▸ PROBLEM TO SOLVE:
For the listing that follows, give again exactly the lines from the one with "Instruction: View the 102 Likes list" to the one with "You are a GUI", including both.

▸ RECORDS SHOWN:
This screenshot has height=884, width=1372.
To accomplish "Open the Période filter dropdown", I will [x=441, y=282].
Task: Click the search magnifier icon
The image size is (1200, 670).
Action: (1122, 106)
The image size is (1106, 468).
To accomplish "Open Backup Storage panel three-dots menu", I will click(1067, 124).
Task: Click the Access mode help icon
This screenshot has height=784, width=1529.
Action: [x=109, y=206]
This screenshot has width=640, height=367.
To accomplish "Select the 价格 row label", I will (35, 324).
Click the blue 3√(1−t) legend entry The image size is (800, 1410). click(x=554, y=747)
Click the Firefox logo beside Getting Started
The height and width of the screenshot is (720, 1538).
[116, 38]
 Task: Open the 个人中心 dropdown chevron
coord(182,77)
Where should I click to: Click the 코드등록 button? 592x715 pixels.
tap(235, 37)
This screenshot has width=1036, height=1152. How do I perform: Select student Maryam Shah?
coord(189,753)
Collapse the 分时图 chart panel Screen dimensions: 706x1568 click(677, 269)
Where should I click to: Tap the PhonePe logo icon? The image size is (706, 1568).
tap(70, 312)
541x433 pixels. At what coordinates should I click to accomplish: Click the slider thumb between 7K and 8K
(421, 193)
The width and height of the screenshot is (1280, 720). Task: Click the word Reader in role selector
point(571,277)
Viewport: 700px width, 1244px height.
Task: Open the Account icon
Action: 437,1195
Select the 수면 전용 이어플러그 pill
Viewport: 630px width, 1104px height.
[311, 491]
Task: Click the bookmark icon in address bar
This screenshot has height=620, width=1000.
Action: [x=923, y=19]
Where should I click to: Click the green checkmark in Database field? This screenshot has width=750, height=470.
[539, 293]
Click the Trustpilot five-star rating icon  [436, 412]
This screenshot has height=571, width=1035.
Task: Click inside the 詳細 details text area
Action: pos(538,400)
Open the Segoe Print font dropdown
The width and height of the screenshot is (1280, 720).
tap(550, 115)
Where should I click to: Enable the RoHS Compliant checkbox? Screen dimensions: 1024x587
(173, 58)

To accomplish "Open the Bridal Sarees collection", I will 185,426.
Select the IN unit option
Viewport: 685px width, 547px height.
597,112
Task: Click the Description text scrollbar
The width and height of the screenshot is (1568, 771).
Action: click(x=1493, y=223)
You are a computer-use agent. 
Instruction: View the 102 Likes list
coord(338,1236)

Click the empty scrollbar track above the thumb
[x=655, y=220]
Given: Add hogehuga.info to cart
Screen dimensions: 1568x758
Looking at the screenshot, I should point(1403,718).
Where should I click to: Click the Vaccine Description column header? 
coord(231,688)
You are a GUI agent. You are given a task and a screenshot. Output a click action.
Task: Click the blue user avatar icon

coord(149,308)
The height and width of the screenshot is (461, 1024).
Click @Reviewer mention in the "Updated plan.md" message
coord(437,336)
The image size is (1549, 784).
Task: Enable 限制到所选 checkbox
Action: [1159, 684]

▸ WRITTEN RESPONSE:
Instruction: View the 102 Likes list
coord(338,1236)

Click the empty scrollbar track above the thumb
[x=655, y=220]
Given: Add hogehuga.info to cart
Screen dimensions: 1568x758
Looking at the screenshot, I should point(1403,718).
Where should I click to: Click the Vaccine Description column header? 
coord(231,688)
You are a GUI agent. You are given a task and a screenshot. Output a click action.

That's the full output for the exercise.